不正アクセス行為の対象となった電算機(ウェブサーバやVPN装置など)の種別を見ると、最も多かったのは従業員などが利用する「クライアント」で28件に上り、「ウェブサーバ」(27件)、「ファイルサーバ」(19件)と続きました。
また、これら被害に遭った電算機の設置環境は、「自組織内(オンプレミス)」が42件で最多となり、次いで「レンタルサーバ(ホスティング)」と「クラウド環境(AWS、Azureなど)」がそれぞれ17件と同数で続きました(1つの届出で複数の対象があった場合は複数カウント)。

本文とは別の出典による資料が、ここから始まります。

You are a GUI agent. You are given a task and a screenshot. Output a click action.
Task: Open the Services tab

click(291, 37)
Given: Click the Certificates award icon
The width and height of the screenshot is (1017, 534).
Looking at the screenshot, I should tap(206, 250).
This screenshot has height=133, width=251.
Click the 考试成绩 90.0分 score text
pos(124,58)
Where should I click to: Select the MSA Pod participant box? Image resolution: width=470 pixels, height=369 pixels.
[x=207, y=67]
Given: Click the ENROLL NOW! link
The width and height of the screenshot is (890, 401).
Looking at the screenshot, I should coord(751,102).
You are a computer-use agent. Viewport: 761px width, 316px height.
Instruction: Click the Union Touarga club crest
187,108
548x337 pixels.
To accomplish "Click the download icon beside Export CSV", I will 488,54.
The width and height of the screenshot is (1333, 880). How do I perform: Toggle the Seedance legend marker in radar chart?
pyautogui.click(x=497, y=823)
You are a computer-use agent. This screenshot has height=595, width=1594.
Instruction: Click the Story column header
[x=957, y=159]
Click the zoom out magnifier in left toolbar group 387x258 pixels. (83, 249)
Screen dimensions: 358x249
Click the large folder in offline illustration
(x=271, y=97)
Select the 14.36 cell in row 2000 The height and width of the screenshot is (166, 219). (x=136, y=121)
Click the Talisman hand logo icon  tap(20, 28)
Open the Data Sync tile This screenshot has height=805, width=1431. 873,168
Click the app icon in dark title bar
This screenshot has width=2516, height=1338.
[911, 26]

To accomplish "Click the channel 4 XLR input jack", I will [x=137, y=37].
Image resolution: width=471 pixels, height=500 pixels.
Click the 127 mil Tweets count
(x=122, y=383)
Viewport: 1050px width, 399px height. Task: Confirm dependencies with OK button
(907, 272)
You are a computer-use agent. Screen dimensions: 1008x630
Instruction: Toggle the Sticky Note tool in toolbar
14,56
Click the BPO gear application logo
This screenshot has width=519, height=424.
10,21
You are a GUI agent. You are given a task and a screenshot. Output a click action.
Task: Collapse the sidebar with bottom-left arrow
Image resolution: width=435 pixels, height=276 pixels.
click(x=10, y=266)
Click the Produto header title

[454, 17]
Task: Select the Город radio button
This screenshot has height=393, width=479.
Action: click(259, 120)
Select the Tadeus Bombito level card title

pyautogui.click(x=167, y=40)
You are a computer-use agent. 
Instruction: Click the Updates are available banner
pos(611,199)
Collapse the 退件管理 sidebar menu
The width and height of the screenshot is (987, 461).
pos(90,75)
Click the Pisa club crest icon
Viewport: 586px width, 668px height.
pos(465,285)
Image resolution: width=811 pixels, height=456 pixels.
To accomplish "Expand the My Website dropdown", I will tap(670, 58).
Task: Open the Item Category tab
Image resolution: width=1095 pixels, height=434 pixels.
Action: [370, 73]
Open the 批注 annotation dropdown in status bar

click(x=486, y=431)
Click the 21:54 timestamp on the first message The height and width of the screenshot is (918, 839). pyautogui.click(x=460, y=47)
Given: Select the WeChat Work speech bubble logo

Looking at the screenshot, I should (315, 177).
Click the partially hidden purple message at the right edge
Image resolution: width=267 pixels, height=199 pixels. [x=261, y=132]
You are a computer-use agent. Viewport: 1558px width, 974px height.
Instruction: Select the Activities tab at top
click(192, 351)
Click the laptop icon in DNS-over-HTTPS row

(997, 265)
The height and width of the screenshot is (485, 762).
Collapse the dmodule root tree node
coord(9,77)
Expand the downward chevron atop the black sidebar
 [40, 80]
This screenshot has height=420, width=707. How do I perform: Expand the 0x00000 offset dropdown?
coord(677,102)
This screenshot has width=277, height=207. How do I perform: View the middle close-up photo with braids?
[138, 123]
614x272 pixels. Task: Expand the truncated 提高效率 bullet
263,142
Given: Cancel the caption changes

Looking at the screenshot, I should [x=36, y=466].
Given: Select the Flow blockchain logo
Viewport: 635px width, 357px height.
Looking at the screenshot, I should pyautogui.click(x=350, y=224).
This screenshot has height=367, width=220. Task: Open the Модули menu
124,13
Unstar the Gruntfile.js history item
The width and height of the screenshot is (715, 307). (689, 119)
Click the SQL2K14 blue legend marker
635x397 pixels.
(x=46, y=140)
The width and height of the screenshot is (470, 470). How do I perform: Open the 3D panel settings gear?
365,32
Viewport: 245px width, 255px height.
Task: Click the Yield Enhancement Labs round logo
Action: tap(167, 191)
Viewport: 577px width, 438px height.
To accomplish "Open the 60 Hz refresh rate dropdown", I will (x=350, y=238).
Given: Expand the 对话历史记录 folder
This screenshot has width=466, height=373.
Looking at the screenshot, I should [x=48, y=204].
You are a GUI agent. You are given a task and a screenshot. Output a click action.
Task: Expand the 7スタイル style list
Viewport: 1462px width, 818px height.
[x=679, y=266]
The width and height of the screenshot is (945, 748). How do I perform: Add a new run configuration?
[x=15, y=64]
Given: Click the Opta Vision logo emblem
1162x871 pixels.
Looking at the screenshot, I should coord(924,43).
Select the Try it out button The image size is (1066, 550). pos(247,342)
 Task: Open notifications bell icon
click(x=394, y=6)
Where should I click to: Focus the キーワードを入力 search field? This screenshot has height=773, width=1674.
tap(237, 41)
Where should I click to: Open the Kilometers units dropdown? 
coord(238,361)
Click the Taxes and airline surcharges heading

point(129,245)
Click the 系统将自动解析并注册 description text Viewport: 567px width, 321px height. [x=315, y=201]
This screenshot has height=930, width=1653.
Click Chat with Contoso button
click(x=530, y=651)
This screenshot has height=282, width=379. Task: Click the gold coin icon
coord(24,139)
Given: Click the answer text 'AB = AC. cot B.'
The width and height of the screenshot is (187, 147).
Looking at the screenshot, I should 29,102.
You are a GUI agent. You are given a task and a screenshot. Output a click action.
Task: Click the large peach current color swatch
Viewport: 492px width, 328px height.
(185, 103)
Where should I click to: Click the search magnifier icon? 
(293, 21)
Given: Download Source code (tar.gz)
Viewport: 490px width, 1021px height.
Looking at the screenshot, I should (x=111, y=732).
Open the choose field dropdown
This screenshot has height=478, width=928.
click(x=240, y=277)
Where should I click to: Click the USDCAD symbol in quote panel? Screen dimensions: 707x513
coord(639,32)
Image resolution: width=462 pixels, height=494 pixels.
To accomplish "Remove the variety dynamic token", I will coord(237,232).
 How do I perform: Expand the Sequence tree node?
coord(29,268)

不正アクセスの実被害につながった原因は、「ID、パスワード管理の不備」(30件)、「古いバージョンの利用や修正プログラムの未導入」(18件)、「設定の不備」(7件)の順に多くなりました。侵入経路が判明しているケースとしてVPN装置の脆弱性悪用や、認証情報の不正利用からランサムウェア攻撃に繋がった事例もありました。
さらに、届出において被害原因を特定できていない点を課題として指摘しました。不正アクセスによる実被害では「原因不明」が15件に上り、ウイルスの届出でも原因不明の事例が例年同様に多いと記されています。
攻撃者の隠ぺい工作が巧妙化しているという側面はあるものの、IPAは要因の一つとして、調査に適したログが取得されていないなど被害者側の環境に由来するケースや、調査に対応した体制ができていないことなどが推測されるとしています。